Bagaimana tidak? Penerus Silent Hill ini sukses mendatangkan nuansa yang menakutkan dengan diberi bumbu faktor teka-teki. Ditambah lagi game ini mempunyai sesosok hantu namanya Lisa, hantu ibu memiliki kandungan yang gentayangan karena dibunuh suaminya sendiri, hingga membuat atmosfer permainan makin menakutkan.

4. Araya – Araya

Araya ialah satu game seram yang ditingkatkan oleh developer asal Thailand, Mad Virtual Reality Studio. Game ini bertopik pembunuhan seorang gadis namanya Araya dalam suatu rumah sakit.

Kecuali pecahkan teka-teki, kamu akan berjumpa dengan figur hantu Araya yang menyukai ada dengan cara mendadak. Khasnya game ini mempunyai suport virtual reality (VR) yang tentu saja akan meningkatkan kengerian saat memainkannya.

5. Sailor Girl Ghost – Man of Medan

Sesudah sukses besar dengan Until Dawn, Supermassive Games sudah meluncurkan game baru bersama-sama Bandai Namco berjudul Man of Medan. Game ini jadi sisi pertama dari The Dark Pictures Anthology yang disebut koleksi narasi seram sinematik yang menawarkan kesan-kesan serta topik yang lain di setiap game.

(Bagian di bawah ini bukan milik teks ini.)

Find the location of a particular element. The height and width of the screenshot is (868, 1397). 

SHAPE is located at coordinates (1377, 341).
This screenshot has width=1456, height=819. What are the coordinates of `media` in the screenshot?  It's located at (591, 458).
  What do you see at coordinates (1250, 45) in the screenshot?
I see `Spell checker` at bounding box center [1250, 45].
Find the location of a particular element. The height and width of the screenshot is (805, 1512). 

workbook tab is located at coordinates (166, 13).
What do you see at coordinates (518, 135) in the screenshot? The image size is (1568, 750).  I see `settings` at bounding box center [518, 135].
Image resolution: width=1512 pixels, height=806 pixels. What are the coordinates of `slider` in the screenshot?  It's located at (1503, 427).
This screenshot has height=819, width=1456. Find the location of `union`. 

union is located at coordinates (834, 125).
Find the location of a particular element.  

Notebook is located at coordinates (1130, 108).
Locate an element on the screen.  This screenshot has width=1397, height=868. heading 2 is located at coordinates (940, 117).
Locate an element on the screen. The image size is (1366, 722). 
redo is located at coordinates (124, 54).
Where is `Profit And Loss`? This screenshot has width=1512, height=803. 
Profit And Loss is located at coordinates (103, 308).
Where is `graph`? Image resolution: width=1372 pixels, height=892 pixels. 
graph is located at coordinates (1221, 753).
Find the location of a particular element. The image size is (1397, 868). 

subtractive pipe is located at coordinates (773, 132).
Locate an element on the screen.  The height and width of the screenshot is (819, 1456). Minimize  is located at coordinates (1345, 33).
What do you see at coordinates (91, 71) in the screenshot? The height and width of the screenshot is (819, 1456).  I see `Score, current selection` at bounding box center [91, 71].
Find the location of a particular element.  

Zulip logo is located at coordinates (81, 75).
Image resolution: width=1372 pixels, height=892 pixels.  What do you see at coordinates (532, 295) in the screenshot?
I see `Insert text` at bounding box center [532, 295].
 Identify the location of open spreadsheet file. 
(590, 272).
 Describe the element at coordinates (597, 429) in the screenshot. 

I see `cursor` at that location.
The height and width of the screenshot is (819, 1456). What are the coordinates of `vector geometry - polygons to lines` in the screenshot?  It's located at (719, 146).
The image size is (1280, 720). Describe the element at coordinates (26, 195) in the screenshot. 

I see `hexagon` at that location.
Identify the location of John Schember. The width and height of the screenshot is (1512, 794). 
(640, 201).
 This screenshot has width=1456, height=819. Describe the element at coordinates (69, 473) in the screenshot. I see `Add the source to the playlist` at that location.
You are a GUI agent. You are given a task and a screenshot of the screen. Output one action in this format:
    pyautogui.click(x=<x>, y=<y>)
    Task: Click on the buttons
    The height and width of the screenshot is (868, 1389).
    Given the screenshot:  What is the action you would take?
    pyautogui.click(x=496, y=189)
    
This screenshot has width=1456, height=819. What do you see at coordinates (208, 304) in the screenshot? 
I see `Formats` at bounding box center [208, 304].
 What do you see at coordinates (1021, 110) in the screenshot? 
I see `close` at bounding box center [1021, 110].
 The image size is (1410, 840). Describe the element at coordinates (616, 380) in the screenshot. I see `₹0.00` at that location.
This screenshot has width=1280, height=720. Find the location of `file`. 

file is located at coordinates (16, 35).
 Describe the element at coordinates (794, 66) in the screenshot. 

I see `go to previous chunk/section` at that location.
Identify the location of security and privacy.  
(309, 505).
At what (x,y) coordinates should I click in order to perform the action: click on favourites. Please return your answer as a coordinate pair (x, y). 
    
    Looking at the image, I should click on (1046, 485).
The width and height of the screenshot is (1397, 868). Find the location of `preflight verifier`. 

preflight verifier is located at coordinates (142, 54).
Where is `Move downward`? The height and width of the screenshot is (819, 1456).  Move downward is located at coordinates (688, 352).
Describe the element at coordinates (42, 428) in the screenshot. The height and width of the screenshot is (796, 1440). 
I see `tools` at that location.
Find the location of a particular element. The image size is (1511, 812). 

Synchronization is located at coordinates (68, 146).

Antara hantu yang ditampilkan dalam game itu, Sailor Girl Ghost ialah figur yang cukup membuat bulu kuduk pemain merinding. Bagaimana tidak, hantu yang sebelumnya ada dengan wajah cantik ini mendadak menjadi benar-benar menyeramkan serta berkekuatan yang kamu lari terbirit-birit.

6. Slenderman – Slender: The Eight Pages

Slenderman atau diketahui untuk “Mister Gepeng” di Indonesia, termasuk juga salah satunya hantu yang terpopuler di budaya terkenal. Hantu ini ada pertama-tama untuk meme di internet di tahun 2009 kemarin.

Figurnya yang tinggi, gepeng, serta tidak mempunyai muka sukses buat Slenderman semakin terkenal. Nah Slenderman diangkat pada game Slender: The Eight Pages yang launching tahun 2012 kemarin. Bukan hanya berjumpa figur hantu ini, dalam game ini pemain akan dikasih misi kumpulkan delapan lembaran dalam suatu rimba. Tentu saja, pemain harus cari lembaran-lembaran itu sendirian di waktu malam hari serta cuma diberi senter.

7. Alma Wade – F.E.A.R.

F.E.A.R. ialah game yang mempunyai komponen yang sama juga dengan Fatal Frame, yakni jumlahnya hantu yang buat pemain tidak kuat begitu lama mainkan game ini. Begitupun ciri-ciri lawan penting yang sama menyeramkan, yakni Alma Wade.

Ciri-ciri ini makin seperti sama ciri-ciri Carrie, ciri-ciri cewek dalam film Carrie dengan potensi telekinesis. Alma Wade dapat disebut ialah versus makin jelek dari Carrie. Soalnya, hantu ini dapat lenyap serta mendadak ada demikian saja. Apalagi ia punyai potensi untuk mengatur benda di seputar serta makhluk-makhluk horor yang lain dengan memerintahnya untuk menggempur pemain.